母はあれから食欲がないと言って、あまり食事を口にしません。また、父が行なっていた仕事を代行していた為、日に日に痩せているのがみてわかる。
私達は完全に吹っ切れることはないでしょう。
しかし、父が愛したこの領地と民を私達が守っていくことに決めた。
夜中に目が覚めたので、水を貰いに調理場へ行く途中で一室だけ灯りが漏れていることに気付いた。
母の部屋だ。
そっと、扉を開けて中を伺うと、母がまだ仕事をしていた。机の上にある書類の山を今日で終わらすつもりかもしれない。
母の様子を見た後、
音を立てずに扉を閉めた。
水を飲んでから部屋に戻り、今朝に届いた手紙を開ける。そこには、お金の支援の代わりに結婚の申し込み等が書かれていた。相手は歴史ある侯爵家だ。

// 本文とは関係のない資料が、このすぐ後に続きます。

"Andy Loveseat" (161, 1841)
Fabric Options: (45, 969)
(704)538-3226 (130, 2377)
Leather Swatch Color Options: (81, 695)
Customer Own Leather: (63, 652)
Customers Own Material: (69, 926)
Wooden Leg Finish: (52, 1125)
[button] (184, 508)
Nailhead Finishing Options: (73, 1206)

何故、私のような貧乏貴族のところに結婚の話が舞い込んだのか理解できなかった。
しかしそこまで考える余裕が無かったのだ。
先ほどの母を見て覚悟を決める。
私達の家にはお金が足りない。どんなに身を粉にして働いたとしても絶対的に足りないほどの金額。このままでは私達も領民達も飢えていく一方だ。
… 私が結婚をすればこの地は守られる。迷いはなかった。
だから、今流れる涙は愛するみんなを守ることができる喜びからでたものなのだ。
翌日の朝、母に結婚に応じる事を伝えた。
とても驚いていたが私の意思が固いと分かり、泣きそうな顔で頷いた。
それから手紙を送り返したり、ドレスを新調したりとドタバタと忙しい1週間が過ぎていった。

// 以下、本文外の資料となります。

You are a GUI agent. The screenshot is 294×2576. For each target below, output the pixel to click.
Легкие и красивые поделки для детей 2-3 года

「…本当に良かったの?今からでも相手の方にお断りしてもいいのよ」
「もう何回言ってるの?大丈夫よ、お義母様もお義父様も良い方達だから安心して頂戴。私、今とびっきり幸せなんだから」
満面の笑みを浮かべれば、母は少し安心したようだ。
自分のせいで私が結婚をしたと罪悪感を感じていたのだろう。
大丈夫よ、大丈夫、大丈夫だから
私は領の皆んなと母が元気にしていたら、それだけで……
相手に恋をしているように装える。
「本日からこちらが奥様の寝室になります。何かあればなんなりとお申し付けください」
私の専属になった侍女がそう残して去って行った。
案内された部屋には私一人だけ。
「ふぅ…っ」
疲れがどっと溢れて、思わずベッドに倒れてしまった。そうしたら今までにない弾力性に身体が押し返される。
なにこのベッド!?
気持ちいい!
流石侯爵様ね。ベッドにまでお金をかけているわ。
部屋全体をよく見渡せば、他にもいろんな、というか全ての家具や装飾品が輝いているではないか。
「おおぉ!この花瓶も売ったらいくらになるかしら」
母が見たら喜んで売るでしょうね。
その様子を思い浮かべてクスッと笑う。しかし、すぐに表情を消す。
ホームシックになる時間はないわ。
この家に嫁いだ以上働かねば、役立たずだと追い出されてしまうかもしれない。
そうすると実家への支援も途切れてしまうわ!
まずは手取り早く掃除かしら?
大きな屋敷だから時間がかかりそうね!
貴族でも貧乏貴族の娘には平民の考え方に偏ってしまうのだった。